• **WHAT THIS TASK INVOLVES**
Exact repetition, pictures omitted: give every record below again.

Collection entries
=======

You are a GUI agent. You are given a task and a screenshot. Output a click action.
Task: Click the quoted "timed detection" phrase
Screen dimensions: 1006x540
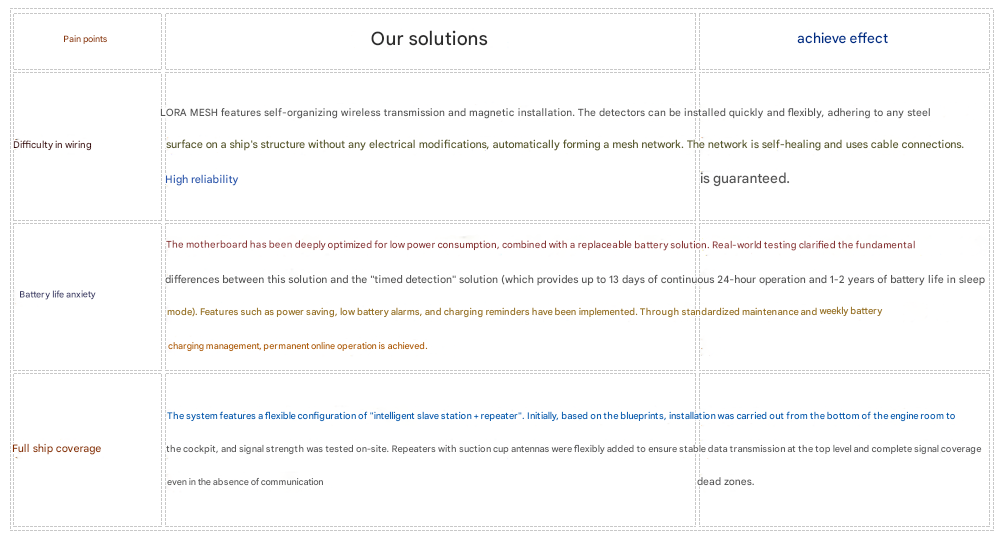412,279
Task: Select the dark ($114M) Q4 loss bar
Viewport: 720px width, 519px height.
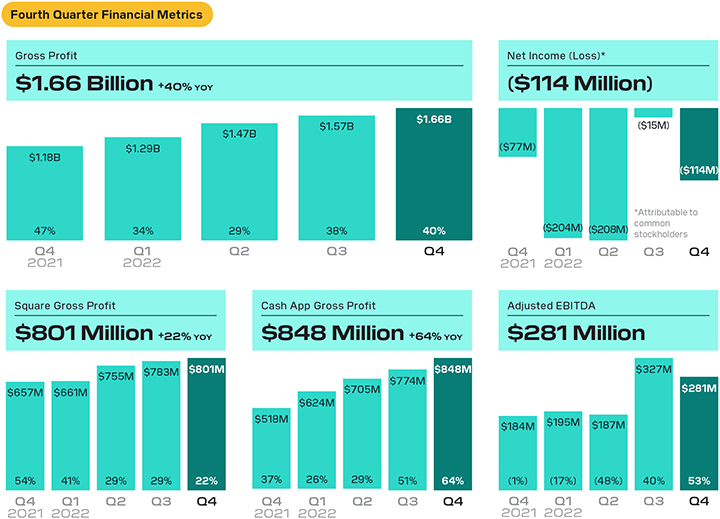Action: [x=699, y=144]

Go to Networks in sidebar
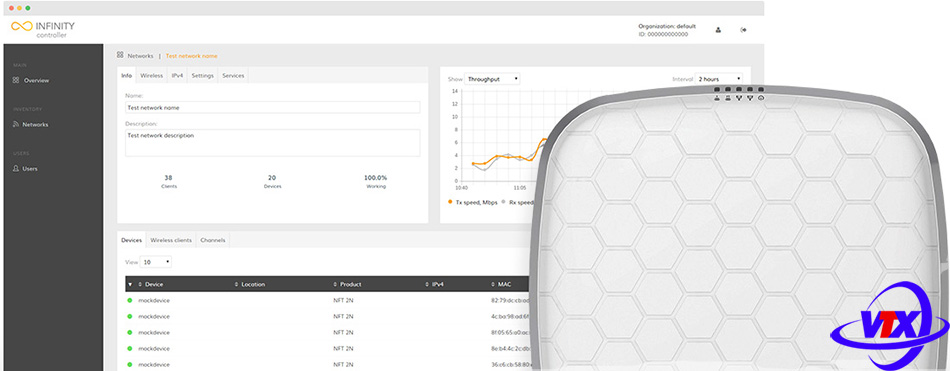30,124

=======

• **RESULT OF THIS EXERCISE**
You are a GUI agent. You are given a task and a screenshot. Output a click action.
Task: Click the quoted "timed detection" phrase
Screen dimensions: 1006x540
412,279
Task: Select the dark ($114M) Q4 loss bar
Viewport: 720px width, 519px height.
Action: [x=699, y=144]

Go to Networks in sidebar
30,124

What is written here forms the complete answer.